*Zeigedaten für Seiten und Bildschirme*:
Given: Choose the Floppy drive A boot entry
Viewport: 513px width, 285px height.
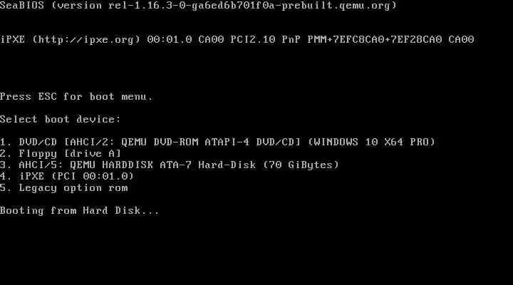Looking at the screenshot, I should (61, 153).
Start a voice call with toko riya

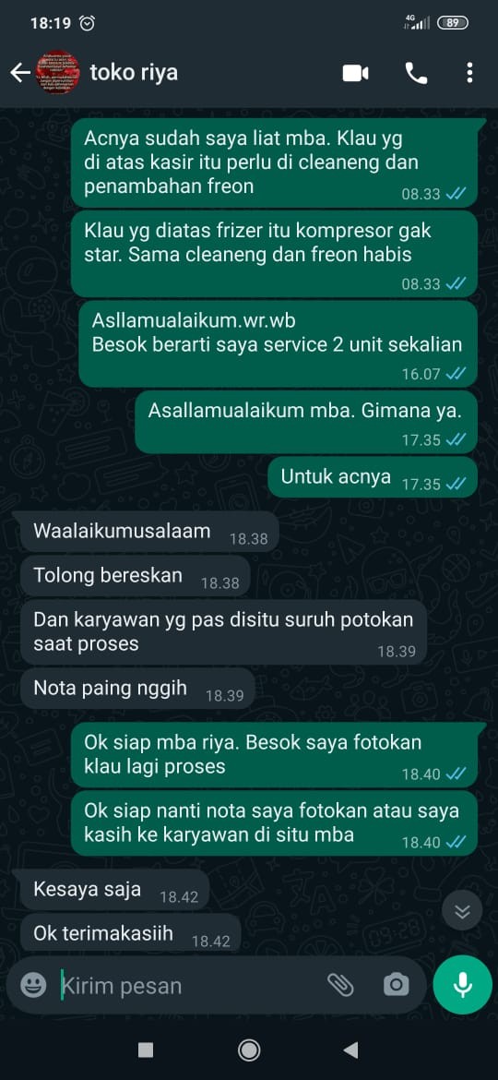click(416, 73)
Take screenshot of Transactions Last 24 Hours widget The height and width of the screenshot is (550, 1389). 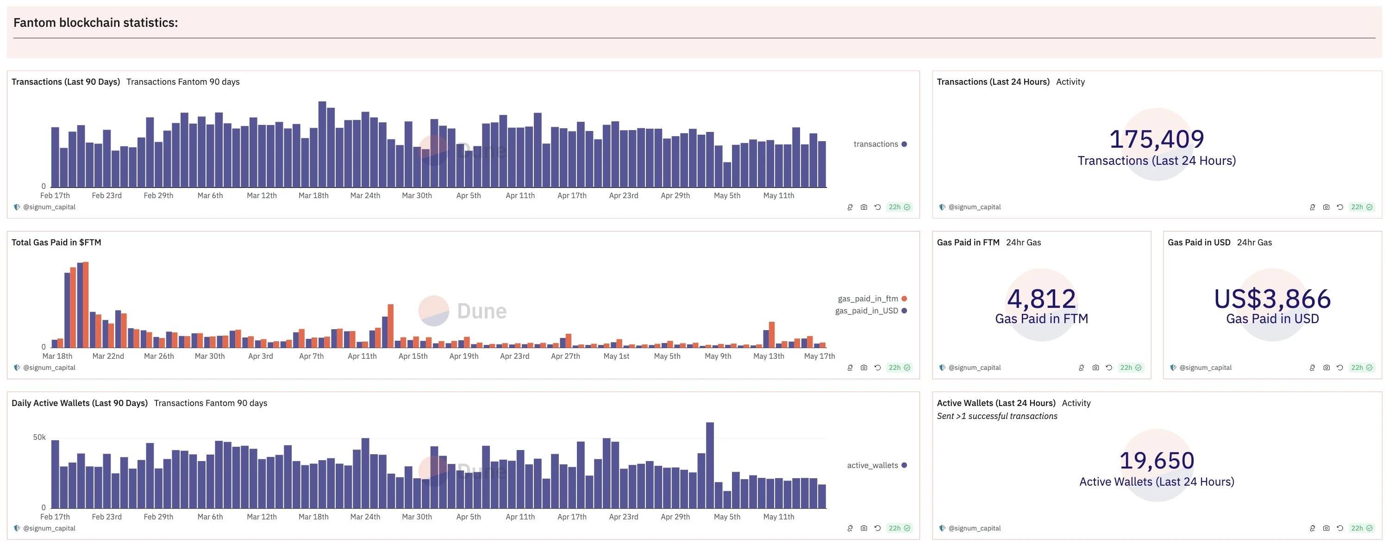click(x=1326, y=207)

*ZU LÖSENDE AUFGABE*: Ändern Sie das Material vom Anfang bis einschließlich der Zeile mit „click(416, 73)“, indem Sie „voice call“ durch „video call“ ersetzen und alles Übrige unverändert lassen. Geben Sie diesen Abschnitt ohne die Bilder wieder.

*LÖSUNG DER AUFGABE*:
Given: Choose the Floppy drive A boot entry
Viewport: 513px width, 285px height.
Looking at the screenshot, I should (61, 153).
Start a video call with toko riya

click(416, 73)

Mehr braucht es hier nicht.